When I googled how to start a hedge fund I got a wide variety of answers. I must admit, I know little to nothing about hedge funds, except they are notorious for making the creators of the fund and those allowed to buy into the fund tremendous amounts of money (except recently). If what I have heard is true, hedge funds are very hard to get into, take a lot of money to get started, don't necessarily have a lot of risk associated with them, and pay out handsomely. That is a combination I think anyone would go for, if you had the money.
I guess I might want to figure out what a hedge fund is before I figure out if I can start one. It appears that hedge funds are very similar to other investment vehicles, like mutual funds, investment companies, etc. Unlike mutual funds, however, hedge funds aren't registered with the government, and, like I thought, inclusion in the club is by invitation only (hedge funds are not traded publicly like stocks). Also, hedge funds can have all sorts of fun stuff in them, including: fixed income securities; currencies; exchange traded futures; over-the-counter derivatives; futures contracts; commodity options; and other non-securities investments.
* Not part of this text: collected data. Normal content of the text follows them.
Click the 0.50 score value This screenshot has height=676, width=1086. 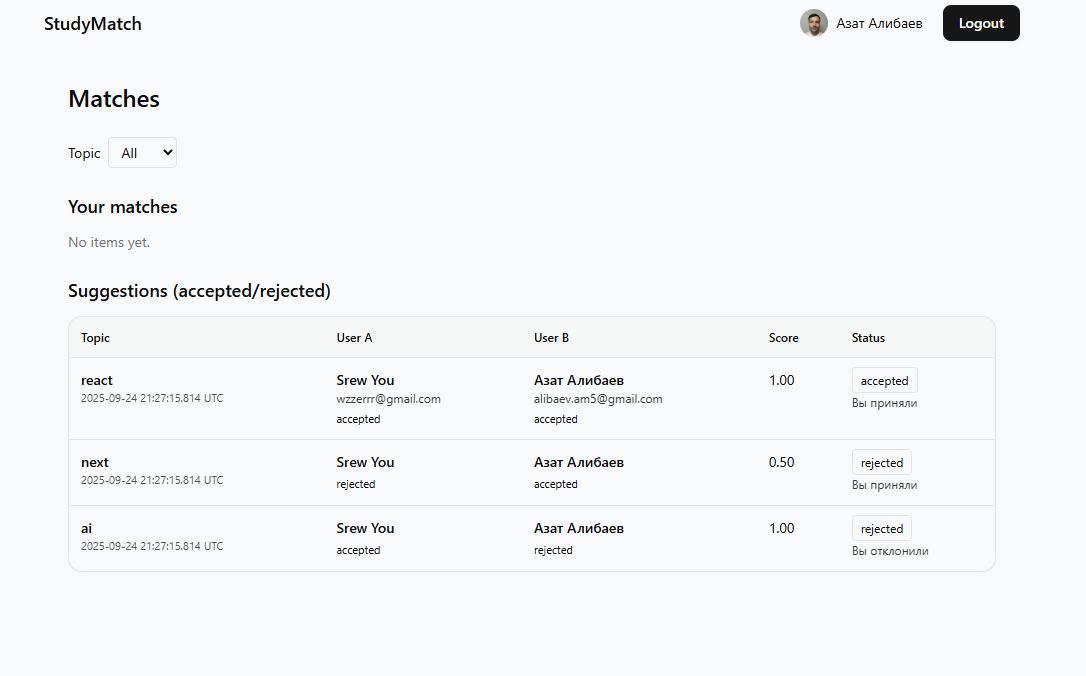point(781,462)
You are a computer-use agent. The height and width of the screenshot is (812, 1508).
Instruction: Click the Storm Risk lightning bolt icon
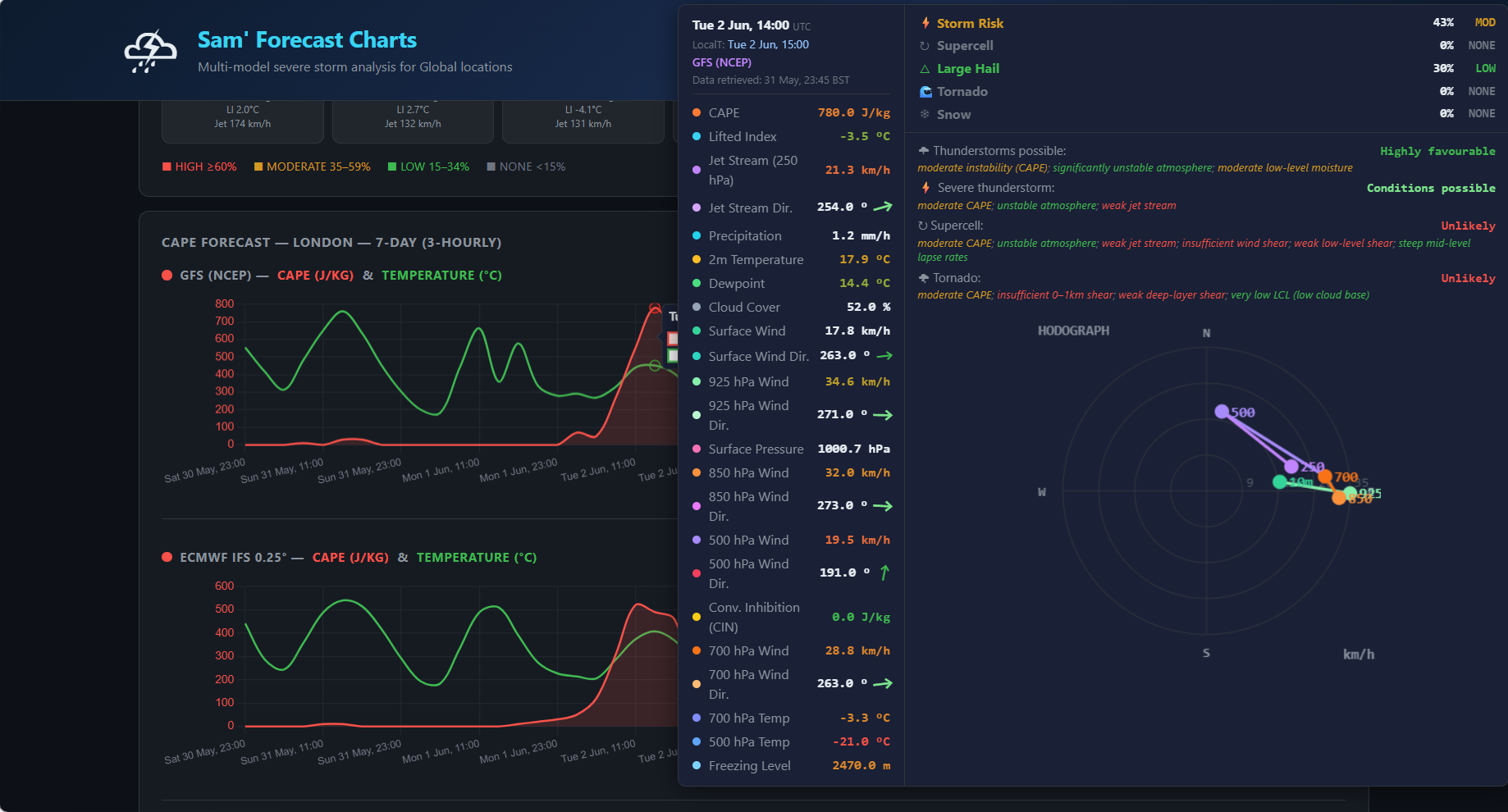[x=925, y=23]
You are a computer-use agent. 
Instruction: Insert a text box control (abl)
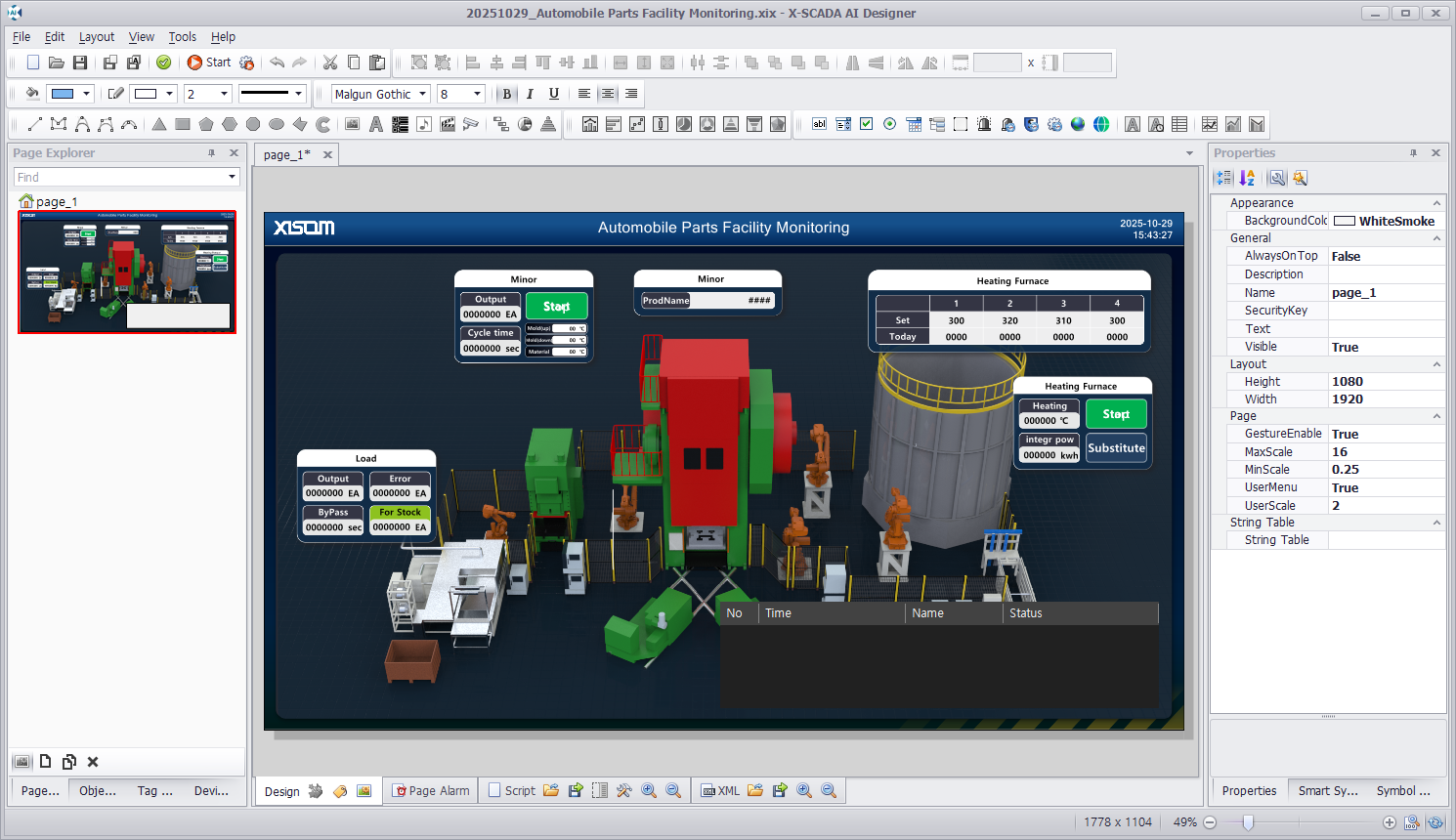click(x=820, y=124)
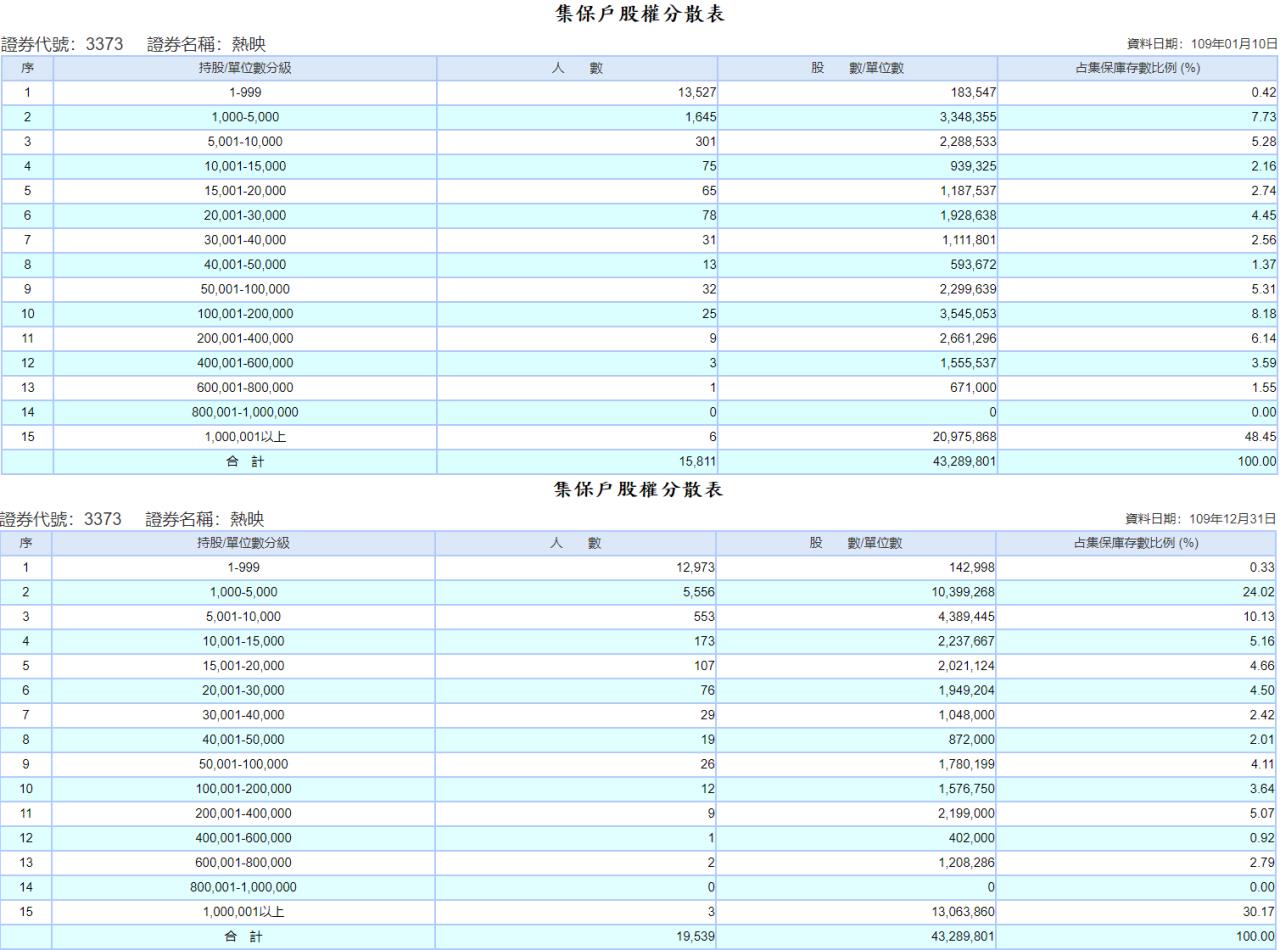This screenshot has width=1280, height=950.
Task: Select the 資料日期 109年01月10日 label
Action: coord(1201,44)
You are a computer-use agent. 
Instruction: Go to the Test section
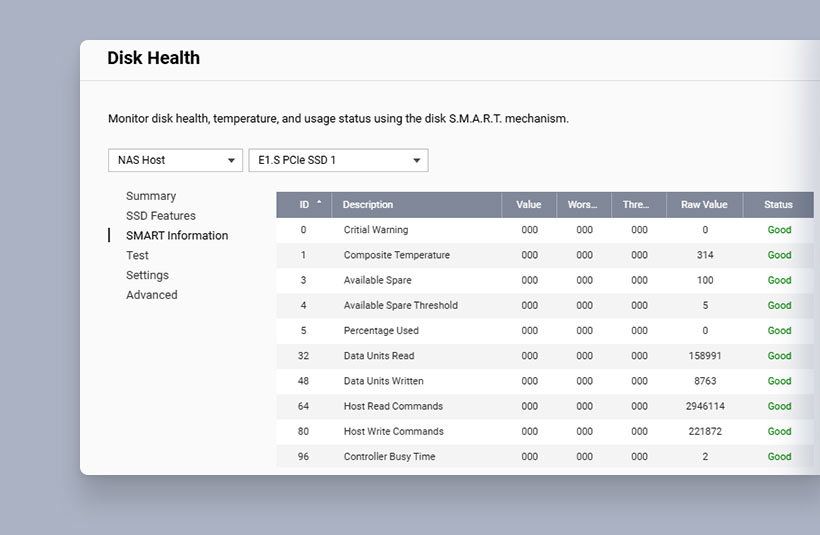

It appears that hedge funds are aptly named - the money put together in the fund is used as an investment tool to "hedge" against large swings in the market.
Knowing what I now know about hedge funds, I don't think I'm capable enough to participate in one, much less create one. I think I'll just have to stick with my mutual funds, individual stocks, and bonds. Although they aren't as lucrative, they don't take as much cash up front to get started, which means I can participate today.